Approximately 150 people attended the unveiling to honor the program’s 30th anniversary.
Approximately 150 people attended the unveiling to honor the program’s 30th anniversary.

On average, Alameda County’s dropout rate was 13.1 percent in 2012, stated Lucile Packard Foundation for Children’s Health’s kids data website.

Yet the program is effective. Students who are in the program have a better chance of graduating according to the program’s website.

Transfer students within the program have rose from 397 in 2001 to 573 in 2009. Additionally, 67 percent of Puente students graduate from college. This is in comparison to 35 percent statewide in 2010, according the Puente website.

In honor of the programs 30th anniversary, faculty, parents and students from Hayward high schools came to support the unveiling with approximately 150 people in attendance.

The brightly lit Puente lounge, room P-11, became the focal point of Monday nights celebration. Nearly covering two walls, from the left to right, the mural displays student protests from the 1980’s, after students called for better learning programs.
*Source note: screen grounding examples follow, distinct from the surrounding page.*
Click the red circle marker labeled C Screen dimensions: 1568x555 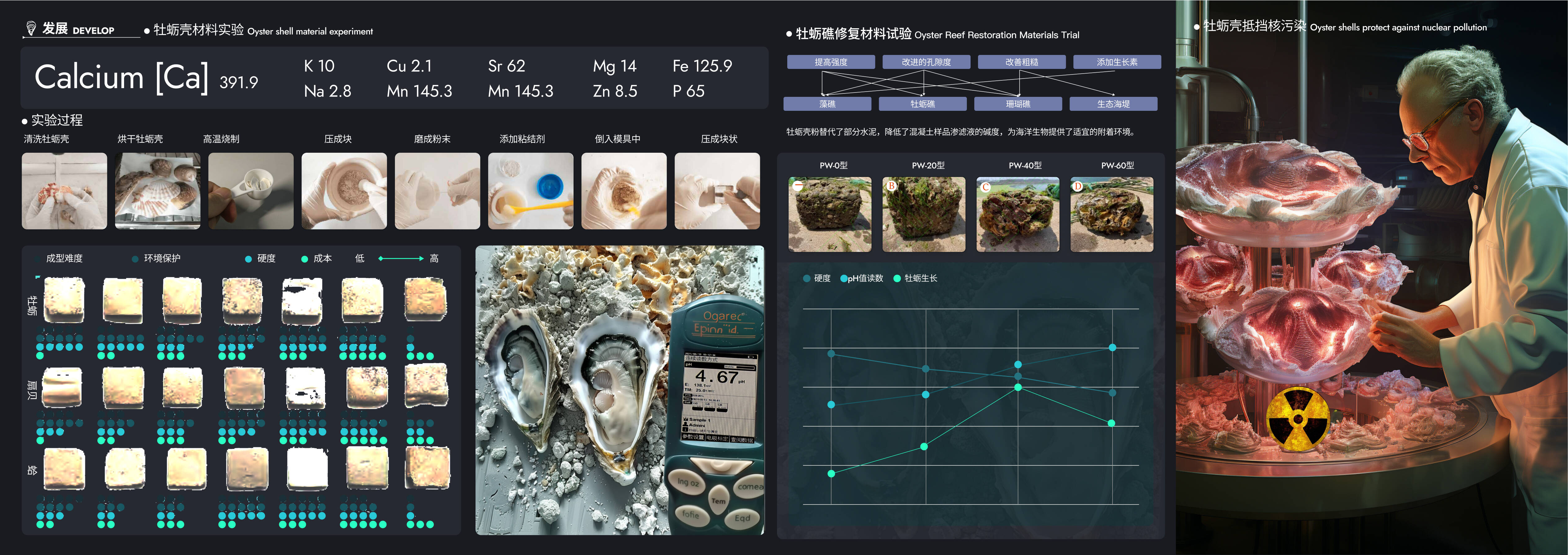coord(985,187)
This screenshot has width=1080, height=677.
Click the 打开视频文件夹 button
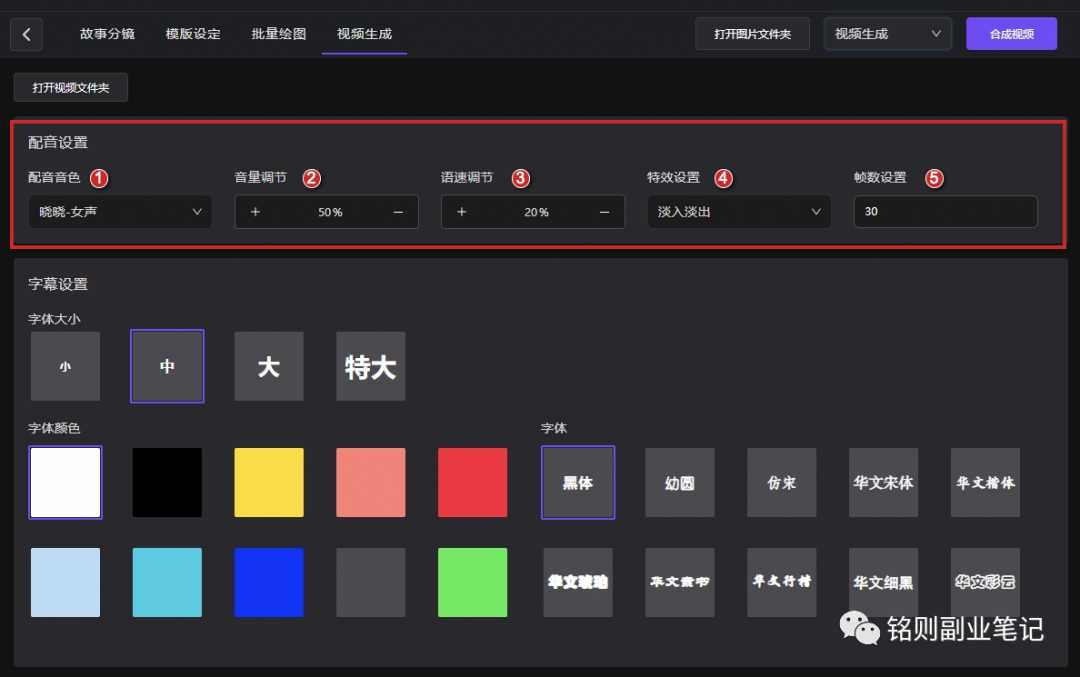[x=70, y=87]
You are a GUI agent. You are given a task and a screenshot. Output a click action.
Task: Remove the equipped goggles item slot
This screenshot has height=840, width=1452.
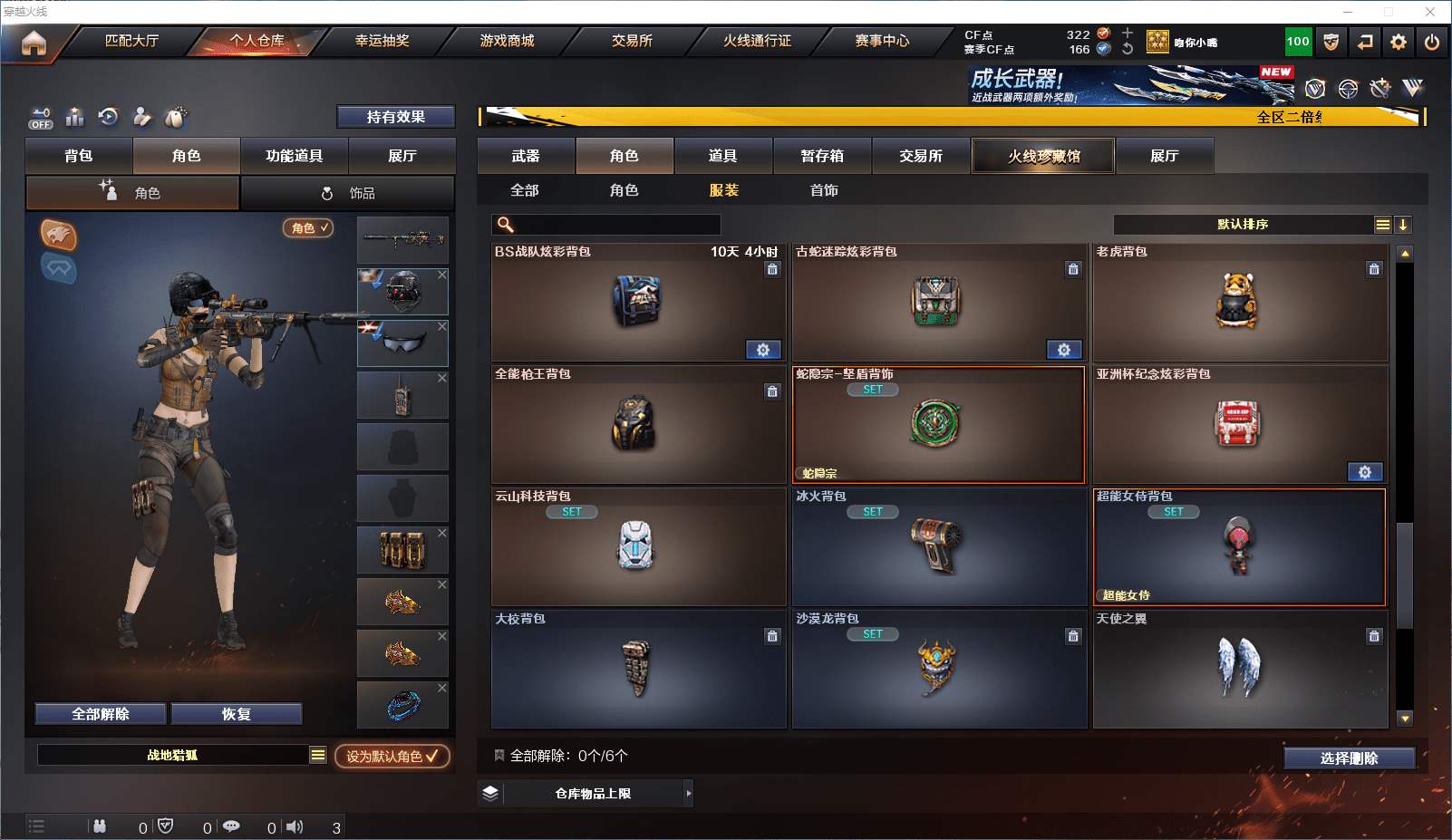tap(442, 326)

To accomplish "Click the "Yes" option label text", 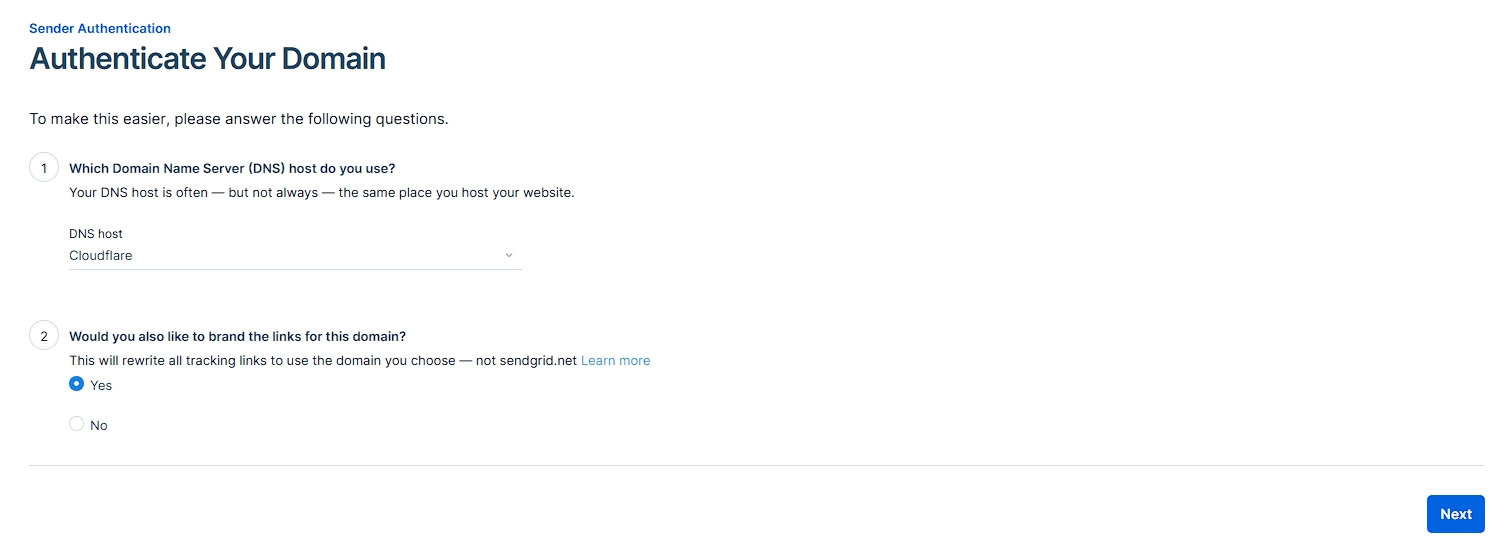I will click(x=101, y=386).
A bridge connects the path from Tennyson High to CSUEB, Chabot and Stanford University where a graduation is depicted with Puente students. In addition, the faces of the founders, Felix Galaviz, Pat Mcgrath and Senda Rios, of the Puente program are illustrated on a mountain something akin to Mount Rushmore.
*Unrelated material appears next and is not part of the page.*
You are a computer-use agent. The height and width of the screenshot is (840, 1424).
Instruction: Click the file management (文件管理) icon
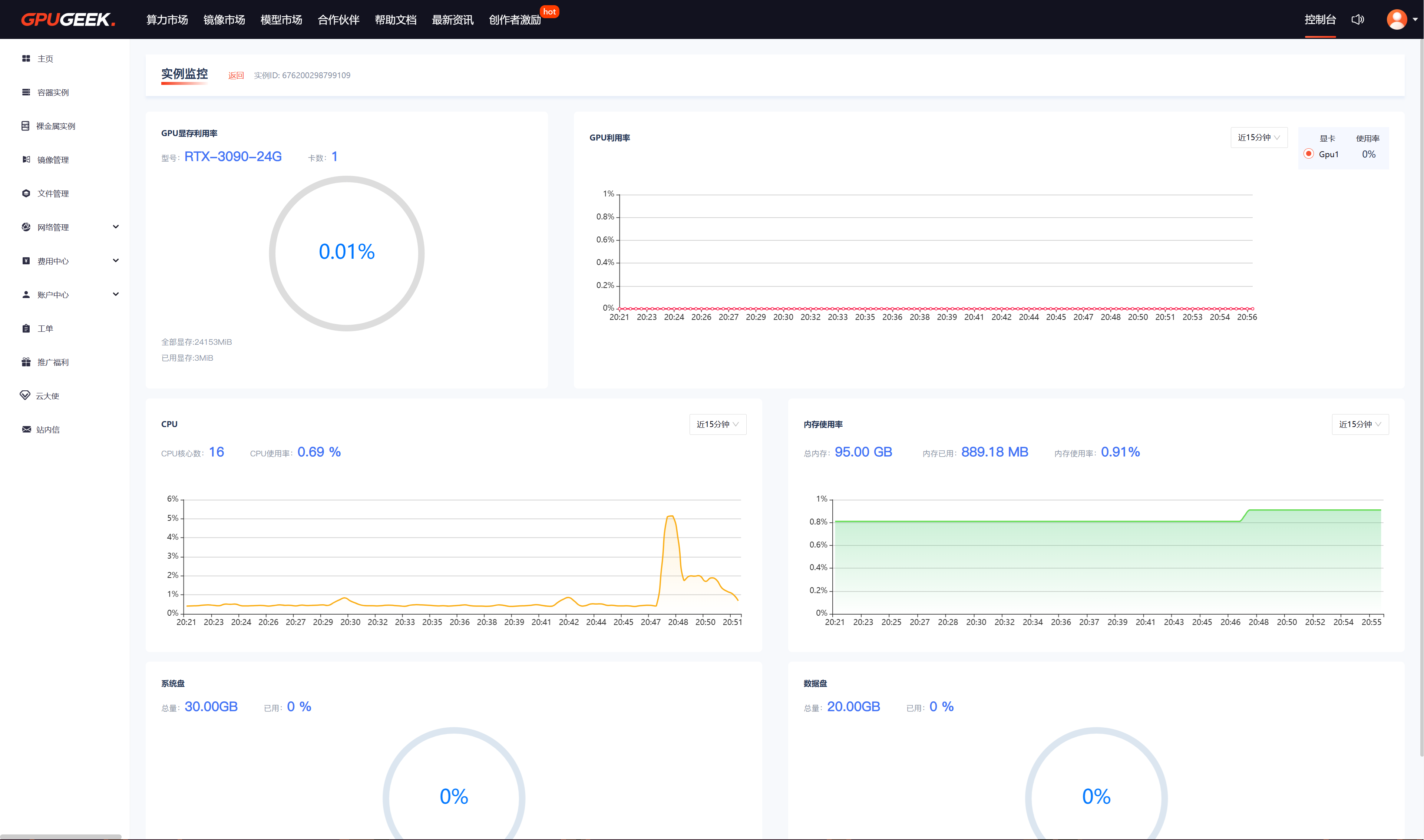[x=26, y=194]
The design changed several times, said Wigon.  When she first approached the project, Wigon said, the students ideas were bold. She helped them scale down the mural size to something in their skill set. Wigon and Sonny Tan, a business major minoring in art at CSU East Bay, worked closely with the students to finish the project.

“I’m very proud,” said Wigon, who mentioned the students had no prior art experience. Tan was the only student who had mural painting knowledge, and suggested they use acrylic paint because it was indoors, Wigon added.

After Guerrero, one of the three Puente teachers, asked for assistance, Chow reached out to CSU East Bay’s Art Professor Grace Munakata, who recruited Wigon and Tan for the community mural.

Donations came in all forms, from money to painting supplies. The first was from first-year Principal Lori Villanueva, who signed a $100 check to kick start the project.

After receiving several small donations, many from the volunteers and faculty at Tennyson High, Tan helped receive painting equipment from the University Art in San Jose.  Altogether, the mural costs were over $1,000 for paint and art supplies, Villanueva said.

The project soon became a joint effort between Tennyson High and CSUEB staff and students.

“Once the walls were primed, I spent many, many nights painting along side our CSUEB artists and Tennyson Puente students,” said Chow. “When the CSUEB artists couldn’t make it that week, I would step in and paint with the Puente students so that the project didn’t stall.”

The project started last April and was finished this last month.

“The mural represents a piece of legacy that CSUEB got to be a part of, but it also so shows that Tennyson High welcomes CSU East Bay,” said Chow. “Many of our students are graduates from Tennyson, Mt. Eden, and Hayward High and hopefully this project will show that just because you’re in college doesn’t mean you can’t give back to your community.”